Job summaries in _SUCCESS files

You can view and collect job summaries in the _SUCCESS files.

_SUCCESS files

The original Hadoop committer creates a zero byte _SUCCESS file in the root of the output directory unless disabled.

The manifest committer writes a JSON summary which includes:

  • The name of the committer.
  • Diagnostics information.
  • A list of some of the files created (for testing; a full list is excluded as it can get big).
  • IO Statistics.

If, after running a query, this _SUCCESS file is zero bytes long, the manifest committer has not been used.

If it is not empty, then it can be examined.

Viewing _SUCCESS file files through the ManifestPrinter tool

The summary files are JSON, and can be viewed in any text editor.

For a more succinct summary, including better display of statistics, use the ManifestPrinter tool.

hadoop org.apache.hadoop.mapreduce.lib.output.committer.manifest.files.ManifestPrinter <path>

This works for the files saved at the base of an output directory, and any reports saved to a report directory.

Collecting Job Summaries

The committer can be configured to save the _SUCCESS summary files to a report directory, irrespective of whether the job succeed or failed, by setting a fileystem path in the option mapreduce.manifest.committer.summary.report.directory.
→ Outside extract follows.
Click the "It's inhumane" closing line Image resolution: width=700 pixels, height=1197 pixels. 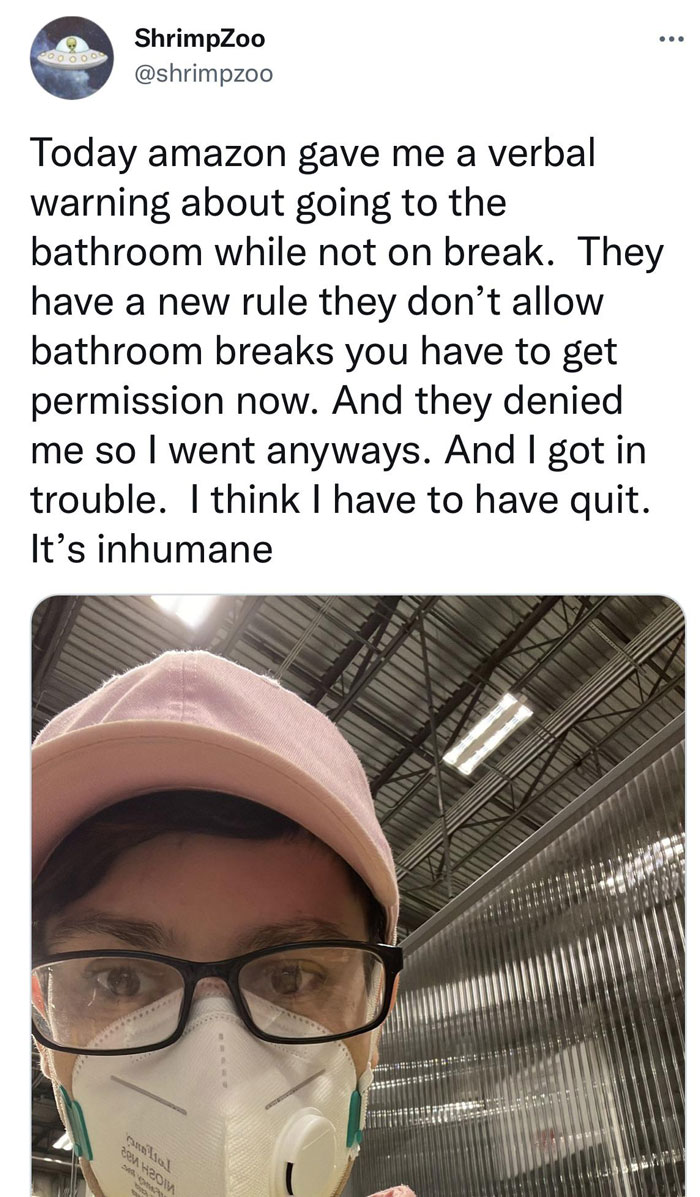click(151, 548)
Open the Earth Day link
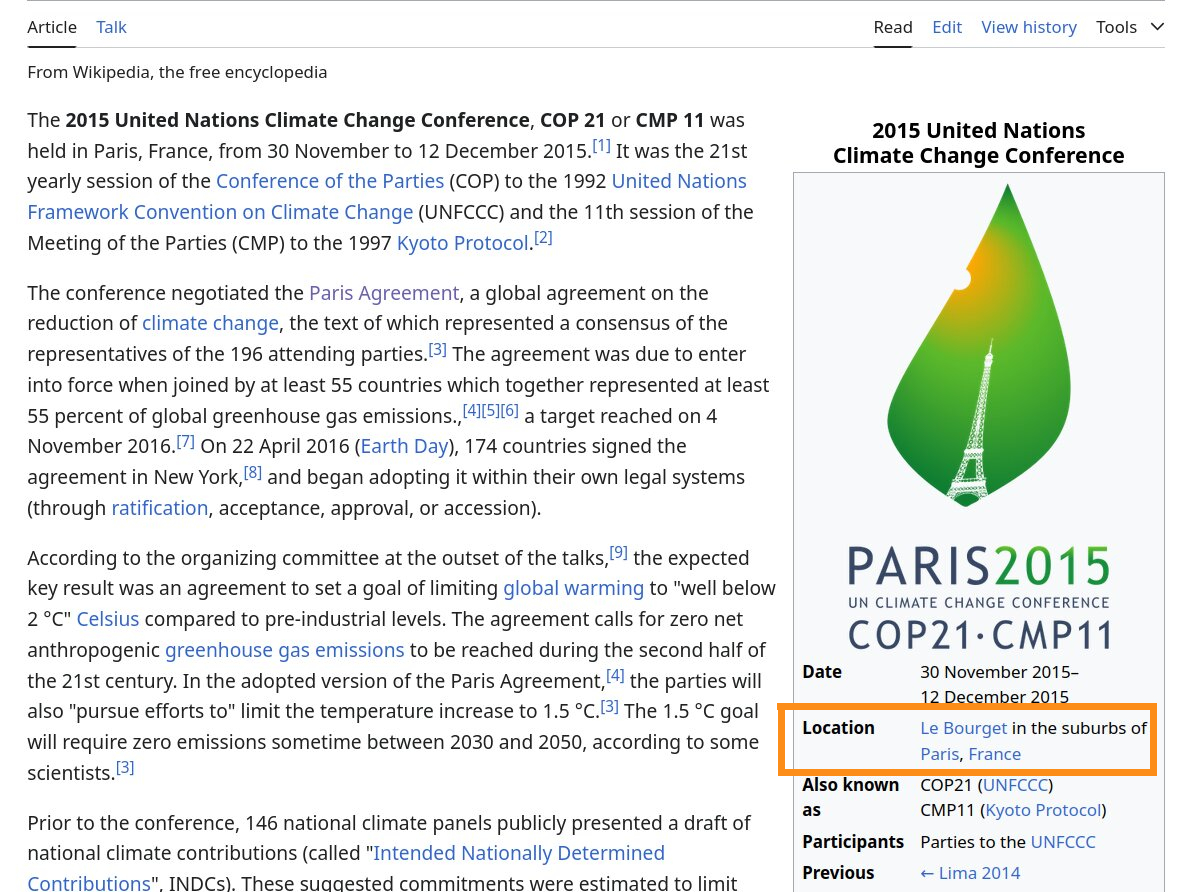The height and width of the screenshot is (892, 1177). click(404, 446)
The path does not have to be on the same store/filesystem as the destination of work. For example, a local fileystem could be used.

XML:


<property>
  <name>mapreduce.manifest.committer.summary.report.directory</name>
  <value>file:///tmp/reports</value>
</property>

spark-defaults.conf:

spark.hadoop.mapreduce.manifest.committer.summary.report.directory file:///tmp/reports

This allows for the statistics of jobs to be collected irrespective of their outcome, whether or not saving the _SUCCESS marker is enabled, and without problems caused by a chain of queries overwriting the markers.